Model checkpoints are saved at `./models/` and logs of epochs, loss, accuracy, etc are saved at `./logs/`.

In [1]:
import numpy as np
import torch
import torch.nn as nn
import pandas as pd

from GOLDataset import generateDataset
from GOLCNN import OPNet, train_epoch, test_model
from MinimalSolution import MinNet

device = "cuda"

In [2]:
# Seed everything for reproducibility
# seed = 11 for carl m=16, n=2
# seed = 12 for ethan m=8, n=2
# seed = 13 for greg m=8, n=2
# seed = 20 for lionel and melissa m=8, n=2
seed = 20
np.random.seed(seed)
torch.manual_seed(seed)

<torch._C.Generator at 0x7f9be5725e10>

In [1]:
name1 = "amber"
name2 = "brian"

In [3]:
# Ensure test_model() works on the minimal solution CNN
dataset_size = 1000
dataloader = generateDataset(dataSetSize=dataset_size, size=32, n_steps=3)
min_model = MinNet(3)
min_model.to(device)
criterion = nn.MSELoss()
acc, epoch_test_loss, num_correct, num_wrong = test_model(min_model, dataloader, 1, criterion)
print(f'Accuracy: {acc}, Test Loss: {epoch_test_loss}, Correct: {num_correct}/{dataset_size}, Incorrect: {num_wrong}/{dataset_size}')

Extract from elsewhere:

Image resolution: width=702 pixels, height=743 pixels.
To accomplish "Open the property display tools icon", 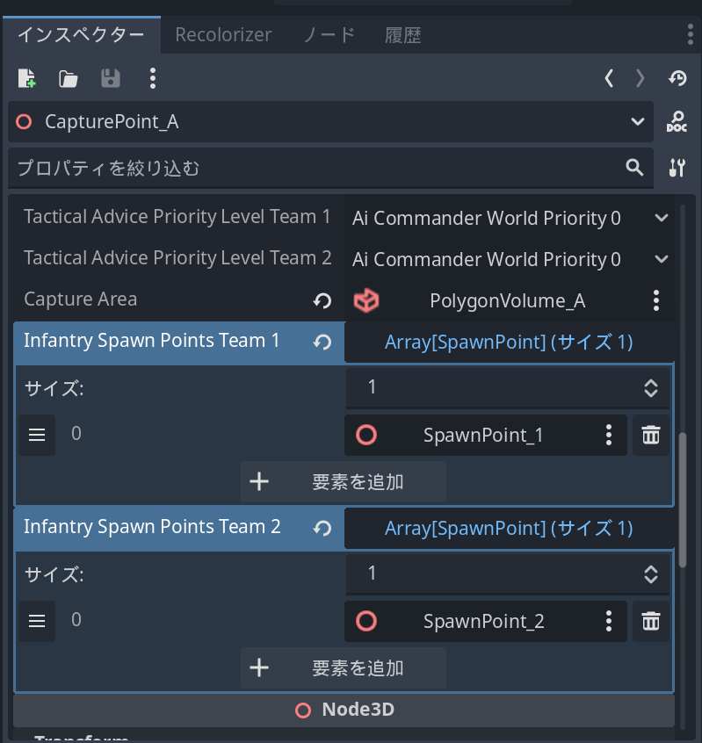I will point(677,168).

Accuracy: 1.0, Test Loss: 3.1845403063913623e-18, Correct: 1000/1000, Incorrect: 0/1000


In [4]:
# Data parameters
dataset_size = 1000
datapoint_size = 32

# Training Parameters
learning_rate = 1e-3
epochs = 1500
era2epochs = 0
checkpoint_rate = 100

m = 8 # Overparameterization Factor
n = 2  # Steps of GOL simulation

model1 = OPNet(m, n)
model2 = OPNet(m, n)

criterion1 = nn.MSELoss()
criterion2 = nn.MSELoss()
optimizer1 = torch.optim.SGD(model1.parameters(), lr=learning_rate)
optimizer2 = torch.optim.SGD(model2.parameters(), lr=learning_rate)

In [5]:
model1.to(device)
model2.to(device)
print('models loaded to device')

models loaded to device


In [6]:
full_data1 = []
full_data2 = []
checkpoint_data1 = []
checkpoint_data2 = []

for t in range(1, epochs + 1):
    dataloader = generateDataset(dataSetSize=dataset_size, 
                                 size=datapoint_size, 
                                 n_steps=n)
    
    epoch_train_loss1 = train_epoch(model1, optimizer1, criterion1, dataloader, m)
    full_data1.append([t, epoch_train_loss1])
    
    epoch_train_loss2 = train_epoch(model2, optimizer2, criterion2, dataloader, m)
    full_data2.append([t, epoch_train_loss2])
    
    if t % checkpoint_rate == 0:
        print(f'Epoch: {t}')
        
        acc1, epoch_test_loss1, num_correct1, num_wrong1 = test_model(model1, dataloader, m, criterion1)
        checkpoint_name1 = f'{name1}_m{m}_n{n}_checkpoint{t}.pt'
        checkpoint_data1.append([t, checkpoint_name1, acc1, epoch_test_loss1, num_correct1, num_wrong1])
        print(f'{name1}: Epoch: {t}/{epochs}, Test Loss: {epoch_test_loss1}, Incorrect: {num_wrong1}/1000 examples')
        torch.save(model1, f'./models/{checkpoint_name1}')
        
        acc2, epoch_test_loss2, num_correct2, num_wrong2 = test_model(model2, dataloader, m, criterion2)
        checkpoint_name2 = f'{name2}_m{m}_n{n}_checkpoint{t}.pt'
        checkpoint_data2.append([t, checkpoint_name2, acc2, epoch_test_loss2, num_correct2, num_wrong2])
        print(f'{name2}: Epoch: {t}/{epochs}, Test Loss: {epoch_test_loss2}, Incorrect: {num_wrong2}/1000 examples')
        torch.save(model2, f'./models/{checkpoint_name2}')
        
print("END OF ERA 1")

optimizer1 = torch.optim.SGD(model1.parameters(), lr=learning_rate*0.1)
optimizer2 = torch.optim.SGD(model2.parameters(), lr=learning_rate*0.1)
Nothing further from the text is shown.